Spotlight on Success: Mariana and Casey

Jan 13, 2023Student Spotlights

Mariana dreamed of becoming a nurse since she was a child. It seemed impossible until November 2021 when she moved to the United States from Spain with her parents and three siblings.

 “I know it sounds crazy that a whole family moved to a new country and didn’t know the language,” Mariana admits. “It was a family decision because we wanted more opportunities to build a good life and to offer my two little siblings better chances.”

 Learning English was a crucial first step to achieving her dream and Mariana picked it up quickly by listening to music and watching shows in English. When she looked at enrolling in a nursing program she learned that the education she received in Spain was considered insufficient to enter postsecondary education.

 In February 2022, Mariana enrolled at Literacy Pittsburgh to get help preparing for the four exams required to earn a GED diploma. She was matched with volunteer tutor Casey Johnson.

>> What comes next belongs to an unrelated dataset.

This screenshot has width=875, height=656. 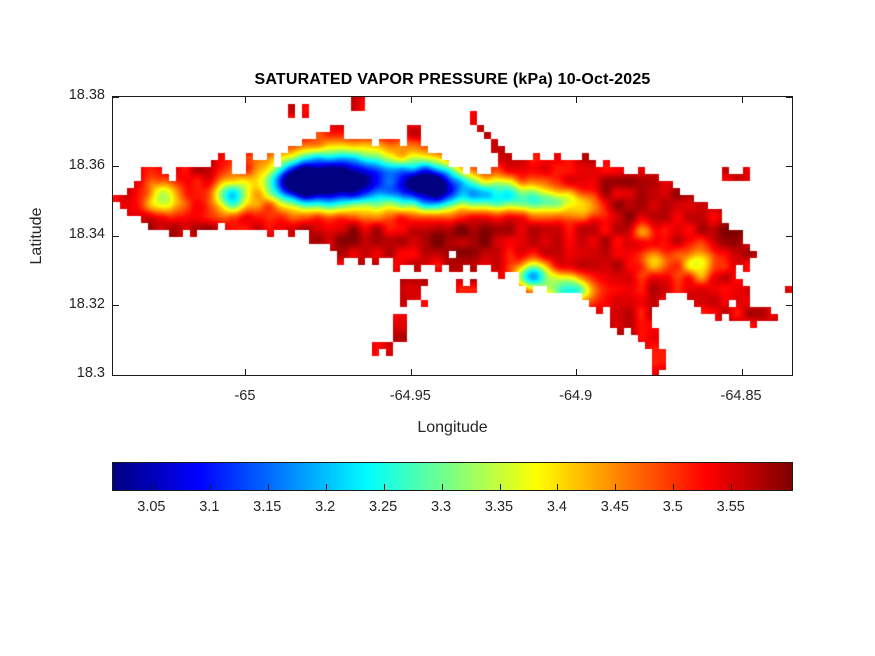 What do you see at coordinates (410, 396) in the screenshot?
I see `x-tick-label: -64.95` at bounding box center [410, 396].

The pair meet twice a week to work on the skills and knowledge Mariana needs to earn a high school credential accepted by U.S. colleges.

 “Mariana is always ready to crush the lesson, try something new, and go as far as I can take her,” Casey says. “Her commitment and drive inspire me to be the best tutor I can be so that she can reach her full potential as quickly as possible.”

 Mariana passed her first exam – science – in December. She and Casey are now preparing for the social studies exam, and once she conquers that will move on to math and reasoning through language arts.

 “Casey is a lovely person and she helped me a lot,” Mariana says. “She’s very supportive and I feel that I can count on her. She’s always showing interest to learn from me and where I come from. “

 At Literacy Pittsburgh, about one-third of students are taught by volunteer tutors like Johnson. Tutors do not need to speak another language or have past teaching experience. They do need to be age 18 and possess at least a high school credential. Tutors should commit to meeting with their student twice a week for two hours each time for at least six months.

 Casey, who works as a digital marketer, had been looking for a way to spend her free time in an impactful way. She knew she was in the right place once she learned about the important role she could play for a student invested in creating a successful life for themselves.

 The first step in becoming a volunteer tutor at Literacy Pittsburgh is to watch a 15-minute overview video available at in the Volunteer section of our website. Potential volunteers will register online to attend an introductory training that introduces concepts of teaching adult learners. This workshop is offered twice each month – once on Zoom and once in person.

 Tutors then choose to teach an English language learner or to help someone improve their reading, writing, and math skills. A second training focused on the specific techniques and resources needed for their area of interest is required.

 Once that training is completed tutors are assigned to a program coordinator who supports students and tutors in a geographic area. Across the agency 400 students are currently waiting for a tutor or a seat in a classroom. Once a match is made, the program coordinator ensures that tutors understand their student’s goals. They provide lesson plan templates, textbooks, and other materials. Tutors and students meet in a public place at a time convenient for both. Some tutors and students meet virtually.

 “Regardless of what I need to do to be the right tutor for my student, Literacy Pittsburgh has all the resources and knowledge to support both of us,” Casey explains.

 Tutors and students often develop a strong bond and learn from each other. One of Casey’s favorite tutoring sessions was a reading lesson that focused on the U.S. civil rights history. After expanding on the history outlined in the text, the pair discussed how our history has produced our present, what we’ve done right, and how much work there still is to do.

 “We talked about our own observations, and imagined how we would’ve felt and reacted to various events in the late 19th to mid-20th century,” Casey explains. “We laughed and cried together throughout the entire one and a half hour lesson. We had already gotten along very well, but that lesson strengthened our bond.”

 Casey encourages anyone thinking of becoming a tutor to “just do it.”

 “Tutoring has added so much fulfillment to my life,” Johnson said. “I get to play a supporting role in another human’s success.”

Literacy Pittsburgh (formerly Greater Pittsburgh Literacy Council) helps create better lives through learning. Recognized as a national leader in adult and family literacy, Literacy Pittsburgh is the largest provider of adult basic education in Allegheny and Beaver Counties. Last year, Literacy Pittsburgh helped more than 4,000 individuals acquire the skills needed to reach their fullest potential in life and participate productively in their communities. Literacy Pittsburgh provides free, personalized instruction in workforce readiness, high school diploma test preparation, digital literacy, English language learning, math, reading, and family literacy through one-to-one and small class instruction. Founded in 1982, it serves local adults through numerous neighborhood locations and its Downtown Pittsburgh Learning Center.